Ohhh! Lorenzo could make me so angry sometimes!

Ohhh! It hurt my chest to be angry.

Breathing as shallowly as I could manage, I stared up at the seams in the metal roof above me. If not for the fertilizer bag, I might have been seriously injured.

True, the shelves pressing against my chest hurt. I couldn’t move. I felt like a turtle unable to right herself. It was quite an embarrassing predicament. With my arms pinned at my sides, I couldn’t get the leverage to lift the shelving. But it could have been worse.

I could be dead.

I could be lying on a dead body.

Neither had happened. With each breath Frank took, he pressed my chest against the fertilizer bag. It didn’t feel good, but as I said before, things could have been much, much worse.

My head hung off Frank’s side at an awkward angle. I tried to lift it. Ow. Ow. Bad idea.

A pillow or even a block of wood would have been a godsend right now.

I turned my head left and then right. I spotted my cell phone on the floor not too far away. One call, and all kinds of help would pour my way. In some ways the White House complex was like a small city within a city. In addition to the President’s personal medical staff on the White House’s ground floor, a full medical team was housed in the Eisenhower Executive Office Building. They were like a mini ER. If I asked nicely, perhaps one of the nurses would even bring me a pillow.

With those blessedly soft thoughts floating in my head, I wiggled my arm. It took some work, but I managed to move my arm out from under the shelf and reached for the cell phone.

“Ohhh!” A sharp pain jabbed my chest as I stretched.

Keep reaching
.

The tips of my fingers brushed the phone. Panting through the pain, I reached some more.

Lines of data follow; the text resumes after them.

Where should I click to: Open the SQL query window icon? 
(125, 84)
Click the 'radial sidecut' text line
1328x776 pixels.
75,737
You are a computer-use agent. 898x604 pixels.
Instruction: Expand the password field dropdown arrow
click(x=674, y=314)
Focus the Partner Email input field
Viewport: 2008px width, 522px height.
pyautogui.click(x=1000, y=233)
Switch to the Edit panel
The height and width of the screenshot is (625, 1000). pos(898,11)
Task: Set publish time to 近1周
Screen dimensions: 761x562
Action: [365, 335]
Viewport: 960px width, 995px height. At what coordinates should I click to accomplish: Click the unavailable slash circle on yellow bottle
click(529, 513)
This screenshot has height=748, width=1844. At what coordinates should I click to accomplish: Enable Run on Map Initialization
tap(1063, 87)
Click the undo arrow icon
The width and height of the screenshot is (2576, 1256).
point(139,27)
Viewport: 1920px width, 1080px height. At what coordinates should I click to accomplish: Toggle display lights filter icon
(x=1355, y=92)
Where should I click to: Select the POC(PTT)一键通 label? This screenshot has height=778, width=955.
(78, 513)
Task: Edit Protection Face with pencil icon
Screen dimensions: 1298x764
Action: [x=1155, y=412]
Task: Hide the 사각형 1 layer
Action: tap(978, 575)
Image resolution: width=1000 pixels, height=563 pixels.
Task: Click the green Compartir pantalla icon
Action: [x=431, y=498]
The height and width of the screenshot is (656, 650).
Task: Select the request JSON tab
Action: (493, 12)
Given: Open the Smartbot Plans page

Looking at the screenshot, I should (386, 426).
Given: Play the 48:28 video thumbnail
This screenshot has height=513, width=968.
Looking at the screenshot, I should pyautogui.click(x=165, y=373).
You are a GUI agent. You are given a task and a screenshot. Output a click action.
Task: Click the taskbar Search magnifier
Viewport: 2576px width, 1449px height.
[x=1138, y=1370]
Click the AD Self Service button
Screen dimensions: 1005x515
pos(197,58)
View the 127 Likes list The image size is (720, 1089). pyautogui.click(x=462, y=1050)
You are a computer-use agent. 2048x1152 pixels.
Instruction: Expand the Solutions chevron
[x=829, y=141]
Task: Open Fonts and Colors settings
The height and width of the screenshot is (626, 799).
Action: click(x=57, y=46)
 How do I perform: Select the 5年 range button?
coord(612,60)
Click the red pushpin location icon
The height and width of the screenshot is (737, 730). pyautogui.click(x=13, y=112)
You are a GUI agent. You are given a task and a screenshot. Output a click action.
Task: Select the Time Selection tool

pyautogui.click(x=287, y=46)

I touched the phone’s plastic casing.

Just a little more
.

Each effort to bring the phone closer with just my fingertips nudged
it farther and farther away until it lay just out of reach.

I stared at the shed’s ceiling again.

Someone would come looking for me. Eventually.

In the meantime, I’d be fine…as long as I didn’t have to breathe.

Sharp pain bloomed like a razor-edged flower each time I inhaled. I tried holding my breath. A huge mistake. I could only hold it for so long before having to gulp in air spiked with stinging barbs.